An EIS is a document in which the government sets out its assessment of a project’s impact on the environment. EU law requires authorities to carry out a series of assessments to determine a project’s impact on a protected site. Only after it has conducted these assessments, and shown it would cause no harm to the area, can it greenlight a project.
Portugal airport on an “irreplaceable nature reserve”
Now, the government has finally dropped its plans for the new Portugal airport on the biodiverse estuary.
Head of ClientEarth’s Iberian and Mediterranean office Soledad Gallego said:
It is unbelievable that the Portuguese authorities were considering building a new airport on this protected site. The airport would have significantly deteriorated the habitats of this irreplaceable nature reserve and seriously compromised the migratory route from Europe to Africa of birds that depend on this unique area for survival. The decision to abandon building on the Tagus was the only feasible route to take.
Gallego added:
The authorities have clearly realised that building the airport on this internationally protected site would be incompatible with tackling the biodiversity crisis we are facing. The knock-on effects that this project would have had on migratory birds would have been felt well beyond Portugal’s borders.
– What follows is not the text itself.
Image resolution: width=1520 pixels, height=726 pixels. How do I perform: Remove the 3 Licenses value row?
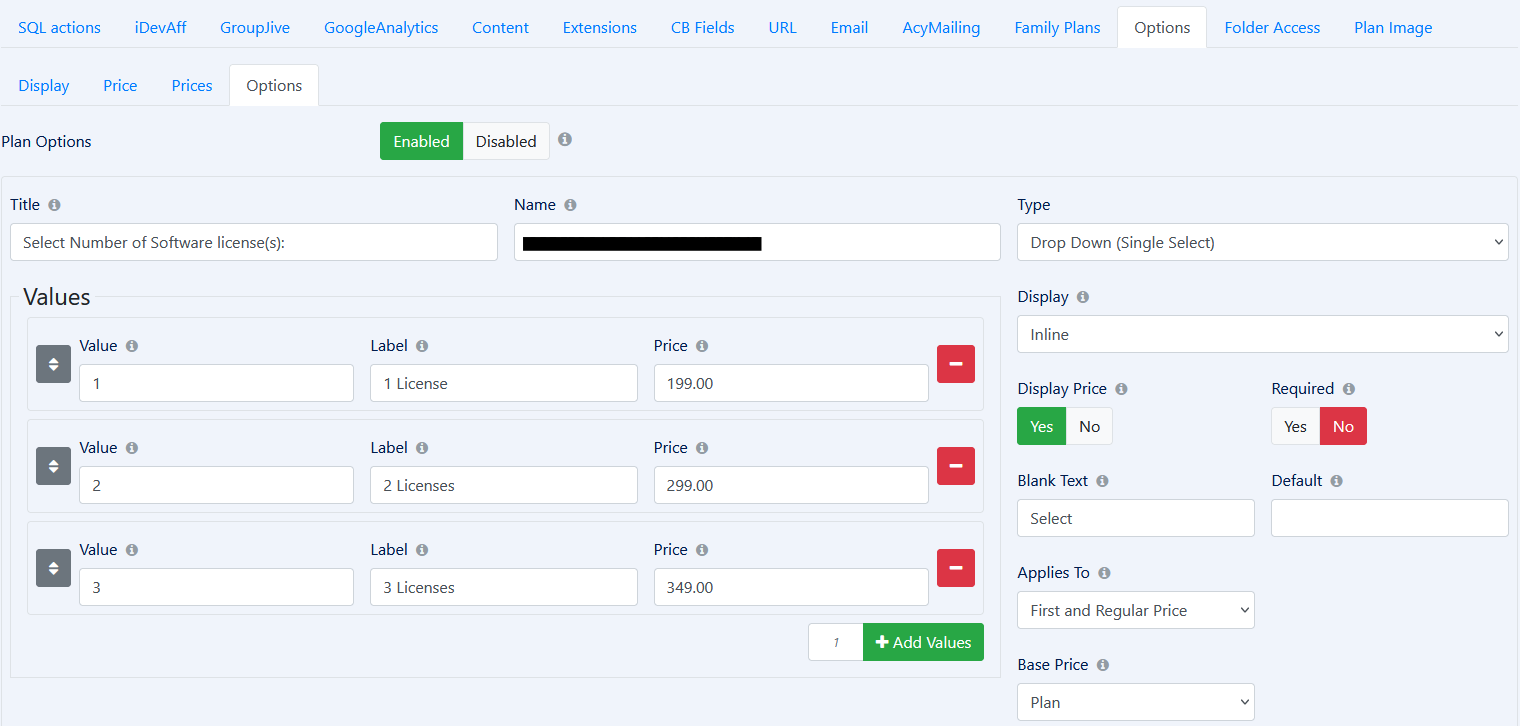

Flies in the face of climate commitments
The development is part of the government’s plans to increase air traffic capacity in Portugal’s two main cities of Lisbon and Porto. Notably, this includes expansion of infrastructure at Lisbon’s Portela Airport. There, the government intends for air traffic increases of 50%. Meanwhile, it also aims to increase air traffic by 60% at Porto’s Francisco Sá Carneiro Airport. The new Montijo airport in the Tagus Estuary sits alongside these expansions.
According to the community database the Environmental Justice Atlas, this would send air-traffic-related carbon emissions soaring. Crucially, these plans would make it the single largest contributor of carbon pollution in Portugal.
As such, campaigners, scientists, and members of the public have said it flies in the face of the government’s own goal for carbon neutrality by 2050.
And while the government has now dropped plans on the protected site, it now intends to build the new Portugal airport at a different location. In other words, it’s continuing with its mega-polluting air travel project.
Following the launch of the groups’ legal action, the Portuguese authorities announced they would carry out a Strategic Environmental Assessment (SEA). This would determine the most appropriate location for the new airport. The announcement made by Prime Minister Montenegro to now build the airport near Alcochete is the outcome of the SEA.
Of course, climate groups have pointed out that the alternative airport location will still have far-reaching impacts on the environment. Gollego said that:
airports have global climate impacts regardless of where they are built. The Portuguese government should be asking itself whether building a new airport at all is in line with its climate goals and in the best interest of the health of people and nature.